Lessons I have learned on the residency interview trail thus far:
⁃ TSA Pre-Check is amazing: I went through the approval process back in January and it was honestly some of the best money I have spent. It allows me to pass through security a bit faster, without having to remove my shoes or belt, leave my laptop and liquids inside my carry-on, and frankly just have an easier time with it. I ended up getting Global Entry, a program which allows expedited customs when entering the U.S. Global Entry costs $100 and automatically confers TSA Pre-Check, while TSA Pre-Check alone costs $85.
⁃ I am tired. Traveling across time zones is not an easy task, particularly in the evenings and early mornings. There have absolutely been times when I almost fell asleep standing up at the resident dinners because of this. My suggestion is to try to sleep whenever possible – on the plane if you can but definitely consider napping in between your arrival to the city and the resident dinner.

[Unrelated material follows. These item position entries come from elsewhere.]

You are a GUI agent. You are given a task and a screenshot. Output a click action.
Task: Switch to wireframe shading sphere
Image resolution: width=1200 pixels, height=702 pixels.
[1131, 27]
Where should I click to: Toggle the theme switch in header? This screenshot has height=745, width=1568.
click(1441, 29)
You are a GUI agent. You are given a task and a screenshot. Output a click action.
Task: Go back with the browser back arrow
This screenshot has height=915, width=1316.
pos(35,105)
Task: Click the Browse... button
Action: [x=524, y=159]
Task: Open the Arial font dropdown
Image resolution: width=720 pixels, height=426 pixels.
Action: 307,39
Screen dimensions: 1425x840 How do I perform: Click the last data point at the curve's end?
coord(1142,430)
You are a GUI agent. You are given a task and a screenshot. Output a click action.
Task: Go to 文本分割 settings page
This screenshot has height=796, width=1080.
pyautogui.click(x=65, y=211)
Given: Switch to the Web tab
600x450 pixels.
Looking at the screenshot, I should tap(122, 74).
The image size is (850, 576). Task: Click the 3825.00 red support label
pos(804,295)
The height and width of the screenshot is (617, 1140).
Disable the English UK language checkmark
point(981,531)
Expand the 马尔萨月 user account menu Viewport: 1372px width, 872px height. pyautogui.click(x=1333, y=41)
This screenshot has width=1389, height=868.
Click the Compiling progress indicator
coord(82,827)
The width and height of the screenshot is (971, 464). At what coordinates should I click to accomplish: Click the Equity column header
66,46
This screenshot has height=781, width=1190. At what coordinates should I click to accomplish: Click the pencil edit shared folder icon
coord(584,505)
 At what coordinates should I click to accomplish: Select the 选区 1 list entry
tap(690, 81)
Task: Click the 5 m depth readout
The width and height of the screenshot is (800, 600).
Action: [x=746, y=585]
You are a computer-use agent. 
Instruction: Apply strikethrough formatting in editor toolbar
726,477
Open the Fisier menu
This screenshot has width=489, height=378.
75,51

On a similar vein, try not to schedule 6am flights, because they could entail waking up around 2-3am and I never thought I’d consider surgery hours as sleeping in.
⁃ Because of ACGME requirements, a lot of programs within the same specialty do similar things. Nevertheless, each program has its own flavor and definite vibe. Pay attention to this during the interview to see where you’d best fit in.
⁃ It’s a lot of fun to meet all of the other applicants and residents at your programs, but you will not remember their names for the most part (at the moment, I’m struggling to remember what day of the week it is let alone any names). So, if you really connect with a resident, write down their info immediately so you can easily contact them later with questions.
⁃ Write down program info right after finishing the interview because everything is blurring together at this point. I try to write down some notes while waiting at the airport for my return flight to jog my memory later. Another option I’ve heard of is to speak into your phone and record a voice memo (that way, your thoughts are even more unscripted without the automatic censoring that occurs when your thoughts go faster than your fingers).
⁃ Similarly, write your thank-you notes as soon after the interview as possible. With 3-5 interviews at each program, the notes can pile up quickly and it’s harder to remember what you actually discussed even the next day.
⁃ You will be fed, a lot and often. Honestly, it’s a lot more food than I’m used to eating in a day, let alone multiple days per week. Interview suits tend to feel progressively tighter during the interview season so plan accordingly when choosing your outfit.
Despite the increasing fatigue, I am really enjoying the process. And, I’m getting a lot of time to work on my Christmas present for my grandmother – embroidering gingerbread houses to combine into a quilt. I’m certainly making good progress during all my layovers 🙂 My mom came with me on this trip, so we both worked on our needlework while flying!